提示文 =

┌────────

約100年前から、ロボットが夢見られていた!

「ロボット」と言われて、何をイメージしますか? 人に近い形? それとも工場にあるような機械タイプ? いずれにしても、人それぞれさまざまなロボットを思い浮かべると思います。それだけ、現代の私たちにとって、ロボットは身近な存在になってきているのです。でも、そもそもロボットのはじまりとは?
この記事をまとめると
- ロボット誕生からまだ100年未満。空想科学小説の中のロボットの話。
- アトムとドラえもん。二つの日本生まれのロボットの話。
- アトムやドラえもんを目指した、リアル世界のロボット開発。
空想の中のロボットが現れたのは?
「ロボット」の誕生は、チェコのカレル・チャペックが1920年に発表した『R.U.R. (Rossum's Universal Robots)』という戯曲です。

└────────

記述課題 =
#1 ロボットのはじまりについての文章によれば、人それぞれがさまざまなロボットを思い浮かべることは何を示しているか。一〜三文で説明してほしい。
#2 ロボットのはじまりについての文章を、最後の文の後から続けて書いてほしい。
記録は、ロボットのはじまりについての文章とは別の資料である。

対象指示データ:
┌────────

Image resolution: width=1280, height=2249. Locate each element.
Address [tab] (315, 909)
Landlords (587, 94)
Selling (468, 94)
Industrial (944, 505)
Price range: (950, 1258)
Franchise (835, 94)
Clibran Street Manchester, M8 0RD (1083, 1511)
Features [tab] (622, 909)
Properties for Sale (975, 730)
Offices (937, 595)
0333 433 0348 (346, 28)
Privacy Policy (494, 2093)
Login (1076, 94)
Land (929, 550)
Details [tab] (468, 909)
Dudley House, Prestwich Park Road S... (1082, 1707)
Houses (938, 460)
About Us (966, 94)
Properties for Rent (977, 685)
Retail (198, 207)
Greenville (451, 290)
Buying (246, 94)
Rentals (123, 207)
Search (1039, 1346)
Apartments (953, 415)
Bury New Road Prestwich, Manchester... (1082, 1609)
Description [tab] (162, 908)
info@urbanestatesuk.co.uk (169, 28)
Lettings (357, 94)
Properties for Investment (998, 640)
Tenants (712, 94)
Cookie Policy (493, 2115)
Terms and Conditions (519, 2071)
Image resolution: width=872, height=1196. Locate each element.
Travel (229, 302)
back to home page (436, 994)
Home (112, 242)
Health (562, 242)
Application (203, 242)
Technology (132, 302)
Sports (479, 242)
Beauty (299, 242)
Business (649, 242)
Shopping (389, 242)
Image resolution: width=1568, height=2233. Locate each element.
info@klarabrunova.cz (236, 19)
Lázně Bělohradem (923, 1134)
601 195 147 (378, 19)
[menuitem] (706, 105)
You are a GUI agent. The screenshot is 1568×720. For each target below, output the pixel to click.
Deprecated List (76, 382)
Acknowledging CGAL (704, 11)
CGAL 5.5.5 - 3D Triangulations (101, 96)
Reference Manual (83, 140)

└────────

課題の解答 =
#1 人それぞれがさまざまなロボットを思い浮かべるのは、現代の私たちにとってロボットがそれだけ身近な存在になってきていることを示している。

#2
ここで初めて出てきた「ロボット」は人造人間ですが、機械ではなく、むしろ人間のクローンのような存在で、知能はあるけど心はない労働用の存在。やがて、人間は労働の必要がなくなり、最後にはロボットに武器を持たせ……と物語は終末へと進んでいきます。ここで語られる話は、「ロボット」の存在意義や倫理観というより、むしろ「愛」かもしれません。邦訳版も発売されていますので、ぜひ読んでみてください。
次に「ロボット」に強い脚光を浴びせたのが、SF小説の巨匠アイザック・アシモフでしょう。彼の小説にはロボットが数々登場しますが、最初は1940年に発表した『ロビィ(Robbie)』。後に短篇集『われはロボット(I,Robot)』としてまとめられました。
ここで登場するロボットたちは、機械のロボット。そして、どんどん人間に近づくロボットに対して、アシモフは「ロボット工学三原則」を定めるのです。それは
(1)人間に危害を加えてはいけない
(2)人間に服従する(1に当たる場合をのぞく)
(3)1・2に反しない限り自分を守る、ということ。
日本のロボットのはじまりとは?
日本のロボットもご紹介しましょう。筆頭はもちろん、手塚治虫が描いた『鉄腕アトム』です。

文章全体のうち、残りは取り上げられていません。